Duplicate the items below unchanged, from the first line through the line containing "(x=22, y=232)", including that line.

◆ **Entries on where items appear**:
○ ○ ○ ○ ○

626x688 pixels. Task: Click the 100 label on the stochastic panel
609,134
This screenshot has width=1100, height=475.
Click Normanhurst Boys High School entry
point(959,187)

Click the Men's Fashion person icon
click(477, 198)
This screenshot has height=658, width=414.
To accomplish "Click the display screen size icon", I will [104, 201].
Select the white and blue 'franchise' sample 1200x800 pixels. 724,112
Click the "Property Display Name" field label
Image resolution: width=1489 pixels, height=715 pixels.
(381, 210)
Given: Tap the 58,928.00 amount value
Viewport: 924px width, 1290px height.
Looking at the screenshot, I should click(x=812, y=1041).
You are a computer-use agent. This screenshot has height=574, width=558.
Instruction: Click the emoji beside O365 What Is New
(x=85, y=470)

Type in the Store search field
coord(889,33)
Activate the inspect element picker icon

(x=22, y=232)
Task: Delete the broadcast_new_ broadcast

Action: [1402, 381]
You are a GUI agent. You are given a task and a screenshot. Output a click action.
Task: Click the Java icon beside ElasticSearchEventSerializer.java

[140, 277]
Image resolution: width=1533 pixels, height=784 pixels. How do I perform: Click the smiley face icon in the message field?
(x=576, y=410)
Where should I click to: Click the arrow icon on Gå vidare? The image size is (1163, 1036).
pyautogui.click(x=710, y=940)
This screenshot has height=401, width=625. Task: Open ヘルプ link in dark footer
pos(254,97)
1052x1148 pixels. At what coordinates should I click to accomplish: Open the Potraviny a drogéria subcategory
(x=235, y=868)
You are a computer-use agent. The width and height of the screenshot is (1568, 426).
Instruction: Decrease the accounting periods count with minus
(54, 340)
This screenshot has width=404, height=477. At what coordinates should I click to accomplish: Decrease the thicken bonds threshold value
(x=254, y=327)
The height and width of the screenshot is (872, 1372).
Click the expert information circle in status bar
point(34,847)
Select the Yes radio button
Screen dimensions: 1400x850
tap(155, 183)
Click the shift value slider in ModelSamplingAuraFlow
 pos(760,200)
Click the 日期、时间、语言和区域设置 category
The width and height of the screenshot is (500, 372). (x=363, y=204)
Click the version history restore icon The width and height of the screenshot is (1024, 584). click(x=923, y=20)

○ ○ ○ ○ ○

◆ **Answer to the problem**:
626x688 pixels. Task: Click the 100 label on the stochastic panel
609,134
This screenshot has width=1100, height=475.
Click Normanhurst Boys High School entry
point(959,187)

Click the Men's Fashion person icon
click(477, 198)
This screenshot has height=658, width=414.
To accomplish "Click the display screen size icon", I will [104, 201].
Select the white and blue 'franchise' sample 1200x800 pixels. 724,112
Click the "Property Display Name" field label
Image resolution: width=1489 pixels, height=715 pixels.
(381, 210)
Given: Tap the 58,928.00 amount value
Viewport: 924px width, 1290px height.
Looking at the screenshot, I should click(x=812, y=1041).
You are a computer-use agent. This screenshot has height=574, width=558.
Instruction: Click the emoji beside O365 What Is New
(x=85, y=470)

Type in the Store search field
coord(889,33)
Activate the inspect element picker icon

(x=22, y=232)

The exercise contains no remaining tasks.